Brief: Express each line of the material below as a row in a Markdown table, leaving out blank lines, with the columns "Row" for the row number and "Line" for the line itself.

Supplied data:

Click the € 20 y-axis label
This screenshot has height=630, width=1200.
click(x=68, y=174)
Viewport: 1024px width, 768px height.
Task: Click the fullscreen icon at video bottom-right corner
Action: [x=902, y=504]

Output:
| Row | Line |
|---|---|
| 1 | Click the € 20 y-axis label |
| 2 | This screenshot has height=630, width=1200. |
| 3 | click(x=68, y=174) |
| 4 | Viewport: 1024px width, 768px height. |
| 5 | Task: Click the fullscreen icon at video bottom-right corner |
| 6 | Action: [x=902, y=504] |